<<<<
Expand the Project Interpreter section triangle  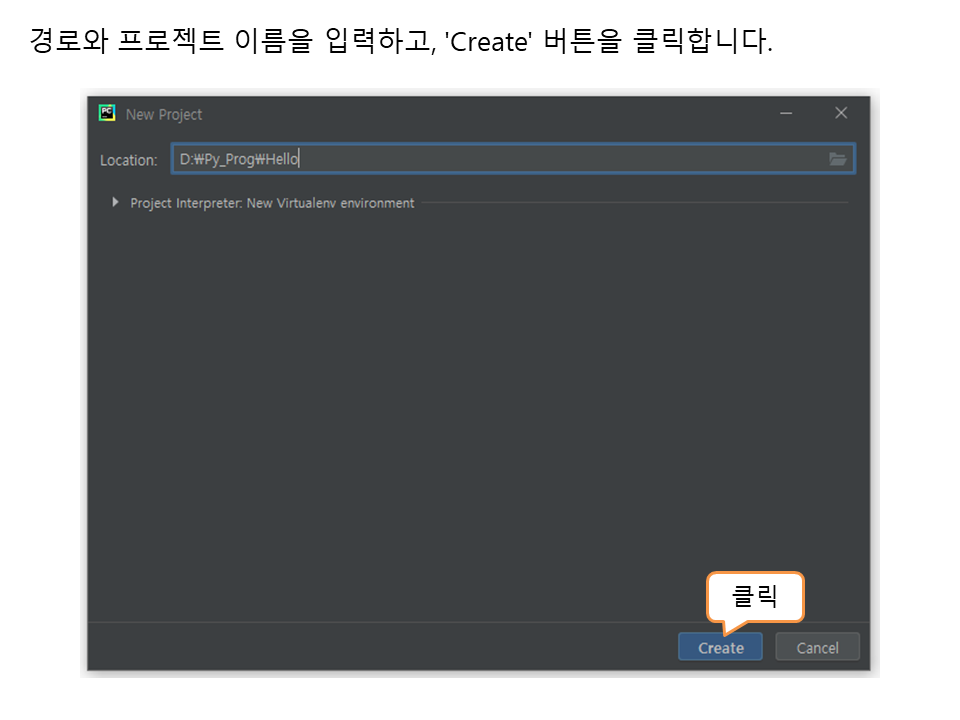point(116,203)
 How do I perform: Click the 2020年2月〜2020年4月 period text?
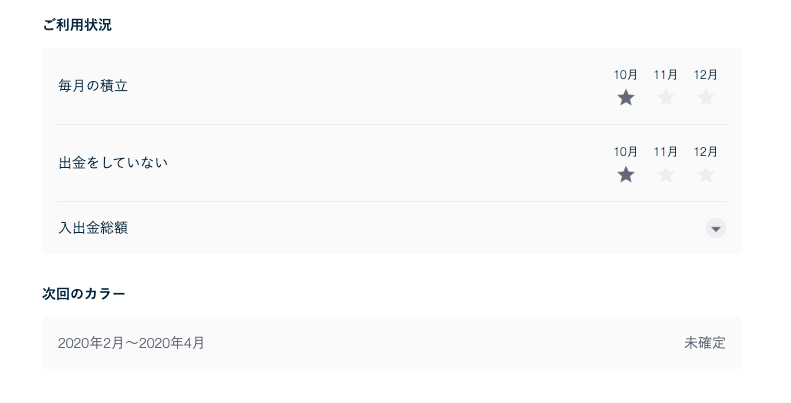[x=131, y=343]
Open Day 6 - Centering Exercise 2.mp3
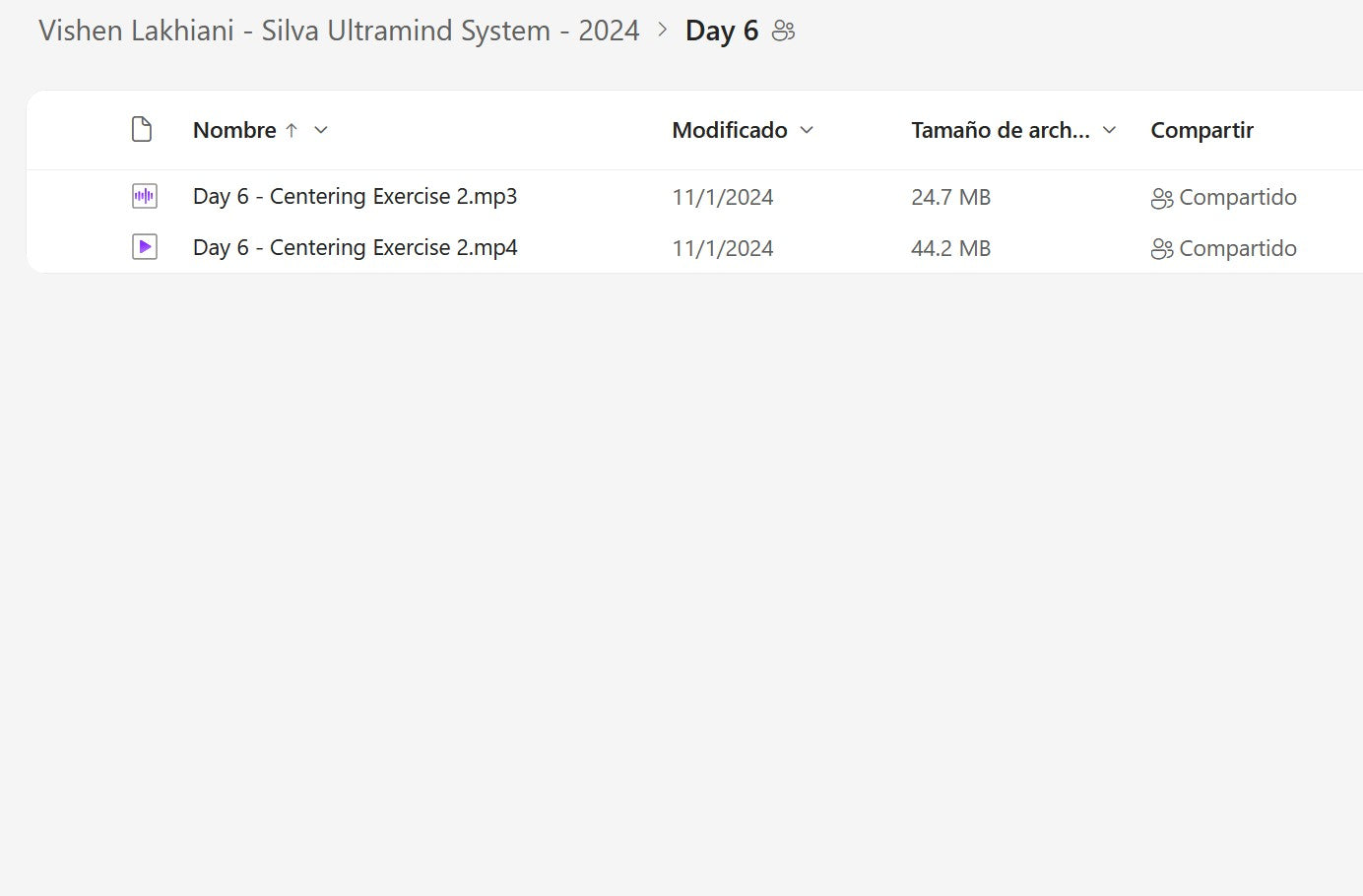Screen dimensions: 1363x896 click(x=355, y=196)
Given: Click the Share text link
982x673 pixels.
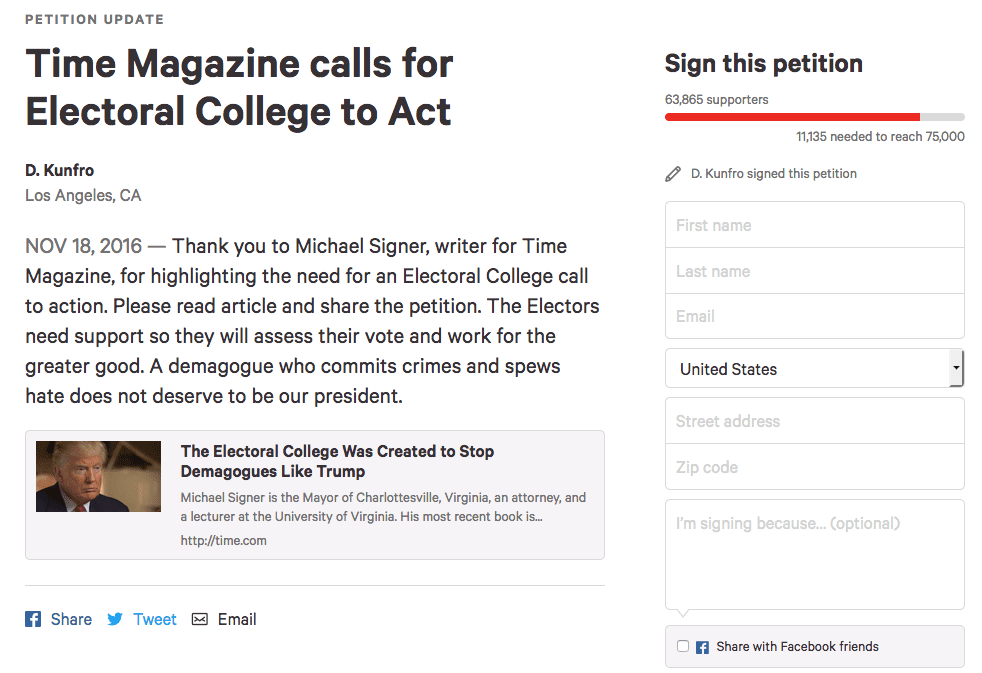Looking at the screenshot, I should click(x=71, y=619).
>>>>
▶ **Work to be completed**:
The response should be the lines from the one containing "Open Day 6 - Centering Exercise 2.mp3" through the final line of the records, reproduced exactly and with every picture left out.

▶ **Exercise solution**:
Open Day 6 - Centering Exercise 2.mp3
Screen dimensions: 1363x896 click(x=355, y=196)
Given: Click the Share text link
982x673 pixels.
Looking at the screenshot, I should click(x=71, y=619).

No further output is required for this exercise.